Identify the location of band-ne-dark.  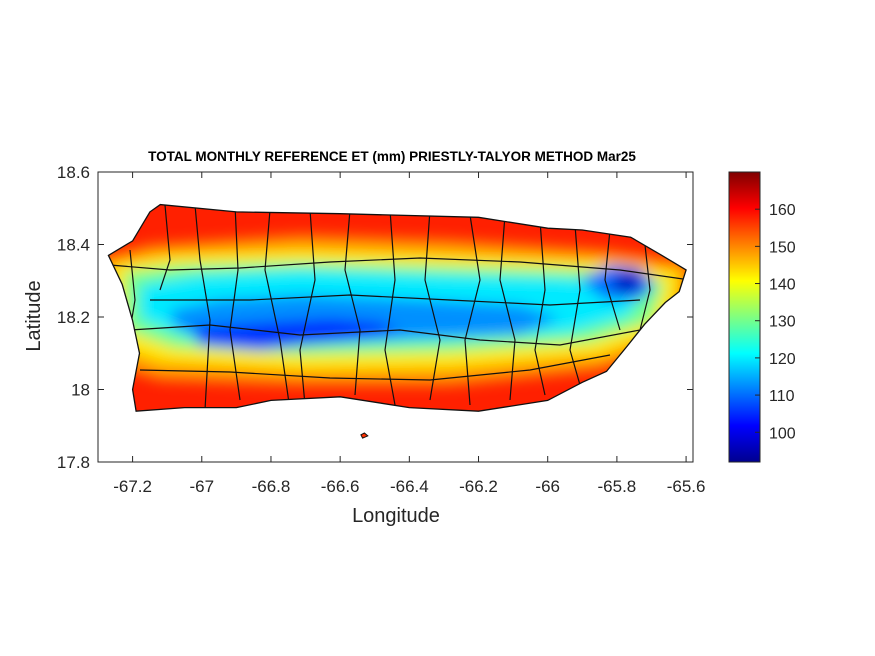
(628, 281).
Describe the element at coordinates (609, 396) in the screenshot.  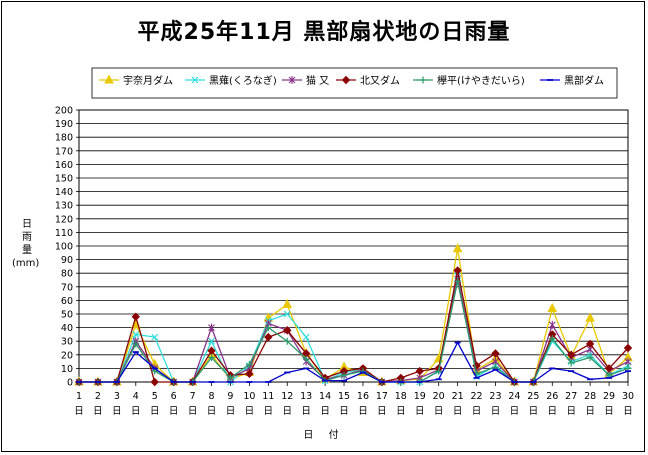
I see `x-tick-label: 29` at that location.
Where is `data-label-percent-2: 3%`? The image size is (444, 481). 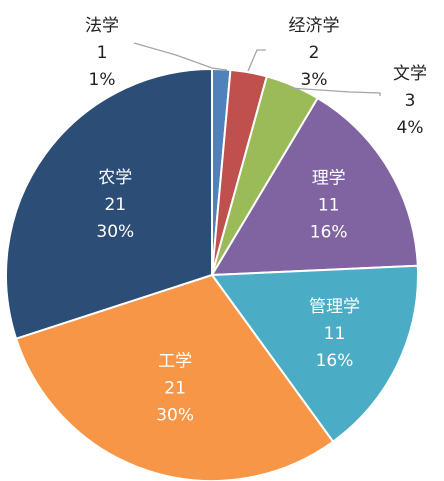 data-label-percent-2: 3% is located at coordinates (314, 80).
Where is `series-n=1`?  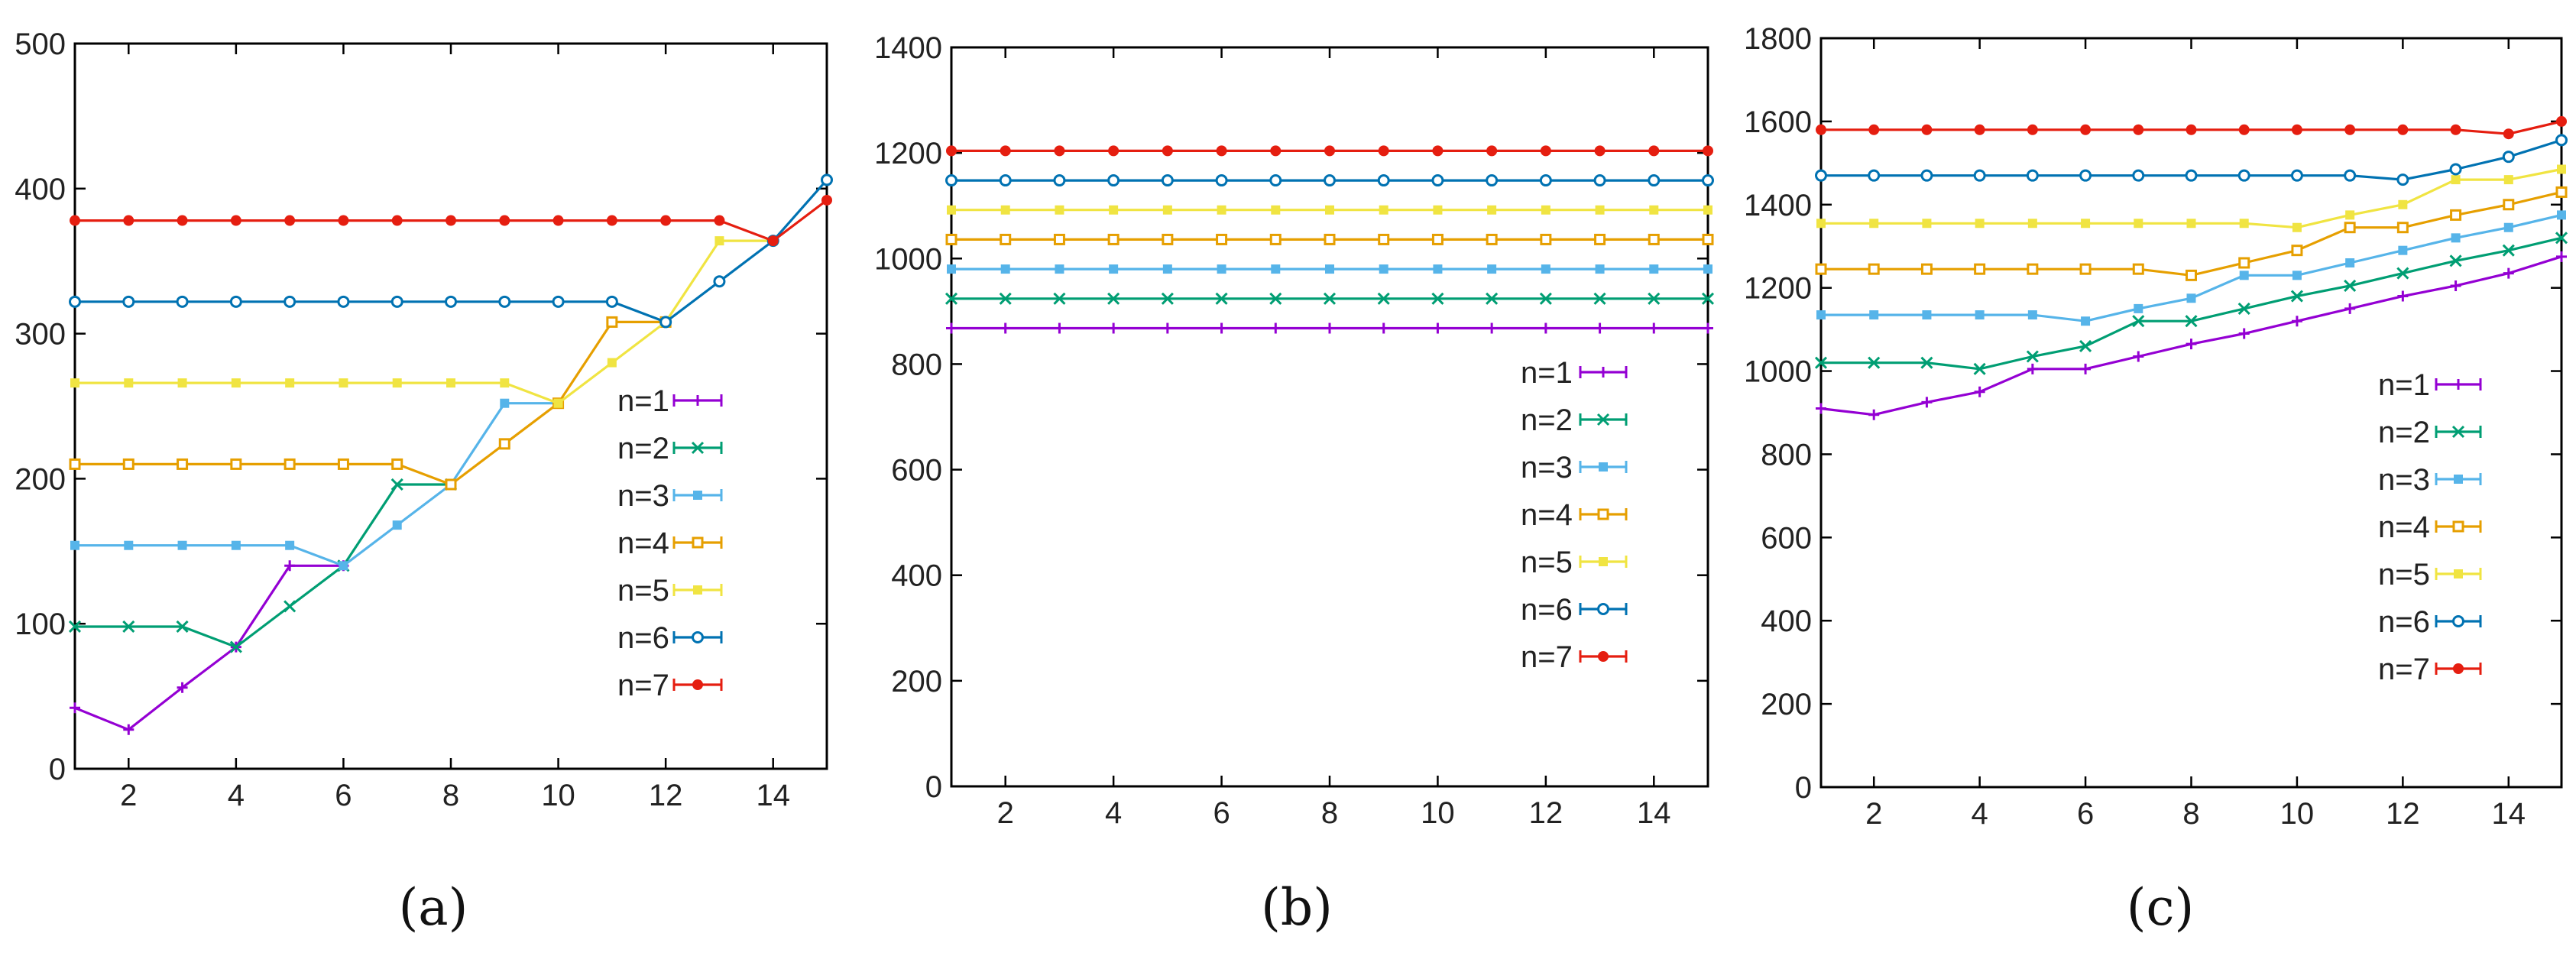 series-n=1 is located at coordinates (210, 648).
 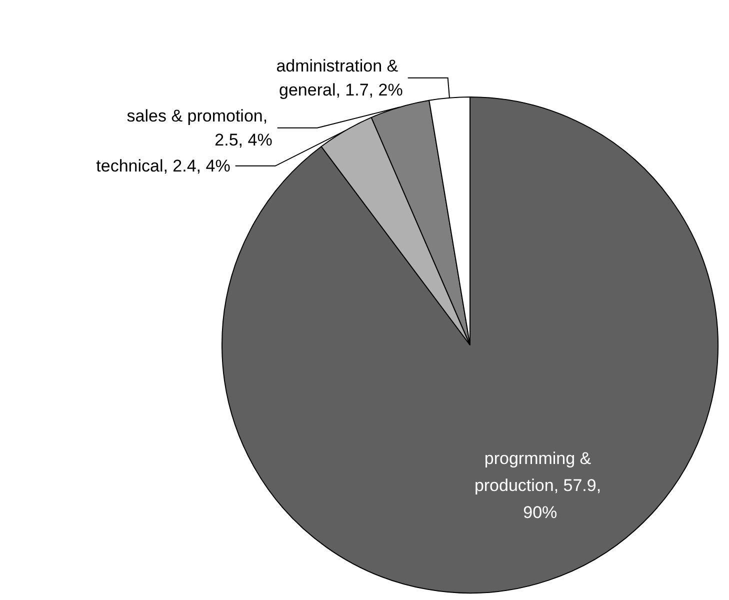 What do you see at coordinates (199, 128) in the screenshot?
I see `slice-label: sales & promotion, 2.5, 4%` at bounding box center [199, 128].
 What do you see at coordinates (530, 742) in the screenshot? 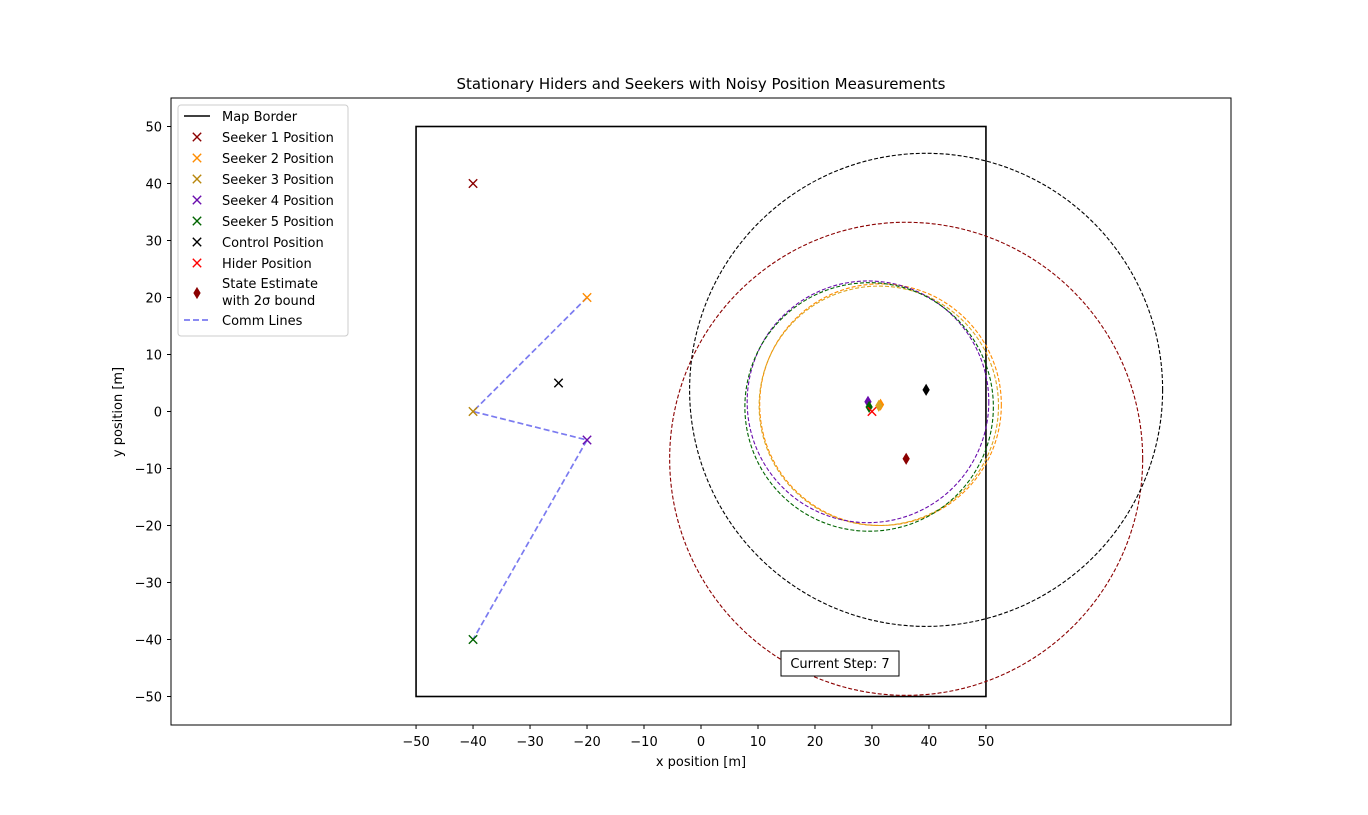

————————

* _Your objective_
Rewrite the listing above from its first line through the line containing "at that location.", swapping "screenshot" for "image" and leaving everything else as it is. Give only those lines, without the pictures.

* _Result of the exercise_
Identify the location of band-ne-dark.  
(628, 281).
Describe the element at coordinates (609, 396) in the image.  
I see `x-tick-label: 29` at that location.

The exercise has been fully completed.